Actions to take:
a – What date appears in the blog excerpt?
b – Rewrite the blog excerpt from "It was never" up to and including "more for that.", putting "reverence" in place of "admiration".
c – Decide whether each statement agrees with the blog excerpt, and answer yes or no with the deciding words quoted: (i) The writer says music was never an escape for them. (ii) The writer usually makes plans for vacations. (iii) The writer would not mind repeating the same activities in Palawan.
— start of Reading passage —
I think this is why I fell in love with music in the first place. There was something about all the effort, all the practice you put into it, and the sudden disappearance of that effort into a living thing that is just short of self-sustaining, just outside yourself. Something that is yours, of your mind, but is also its own.

It was never an escape for me. I never really had anything to escape from. I think it had always been an admiration of beauty. It's being drawn, hypnotized, to beauty. You must look, you have to. You can try to fight it, but you are always always drawn back. Like looking at your lover from across a crowded room in longing admiration. You may know that this isn't the first time these feelings were felt for her (they may not even be the last), but they are yours for that moment and yours alone. You know that there are those secrets that only you and her know, and memories that only you and her share. It is a feeling for something so other, and at the same time, extremely personal in a way that cannot easily be explained to anyone else. This is exactly how I feel when I listen to a beautiful piece of music. It happens every time I do, and I love it all the more for that.

posted from Bloggeroid

Sunday, February 5, 2012

Manila. Woo.

I am back home, sort of. I'm not entirely back, I think. I didn't want to leave in the first place. Palawan is such a beautiful place, with so much to see and experience that four days is hardly enough to scratch the surface of things to try. I don't usually make plans for vacations, preferring instead to let them happen naturally, (oddly enough, they do) but Palawan now has a hold on me. I have to go back. I don't even mind doing the same things over. I just have to get back there. It's just that great.
— end of Reading passage —
— start of Excerpted records —
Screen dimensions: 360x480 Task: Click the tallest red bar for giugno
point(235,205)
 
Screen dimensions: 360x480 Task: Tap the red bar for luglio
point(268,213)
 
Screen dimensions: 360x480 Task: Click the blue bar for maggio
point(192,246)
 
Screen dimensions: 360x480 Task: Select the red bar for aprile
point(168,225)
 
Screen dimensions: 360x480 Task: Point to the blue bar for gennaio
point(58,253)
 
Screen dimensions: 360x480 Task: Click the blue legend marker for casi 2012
— end of Excerpted records —
The results:
a – Sunday, February 5, 2012

b –
It was never an escape for me. I never really had anything to escape from. I think it had always been an reverence of beauty. It's being drawn, hypnotized, to beauty. You must look, you have to. You can try to fight it, but you are always always drawn back. Like looking at your lover from across a crowded room in longing reverence. You may know that this isn't the first time these feelings were felt for her (they may not even be the last), but they are yours for that moment and yours alone. You know that there are those secrets that only you and her know, and memories that only you and her share. It is a feeling for something so other, and at the same time, extremely personal in a way that cannot easily be explained to anyone else. This is exactly how I feel when I listen to a beautiful piece of music. It happens every time I do, and I love it all the more for that.

c –
(i) Yes: "It was never an escape for me."
(ii) No: "I don't usually make plans for vacations"
(iii) Yes: "I don't even mind doing the same things over."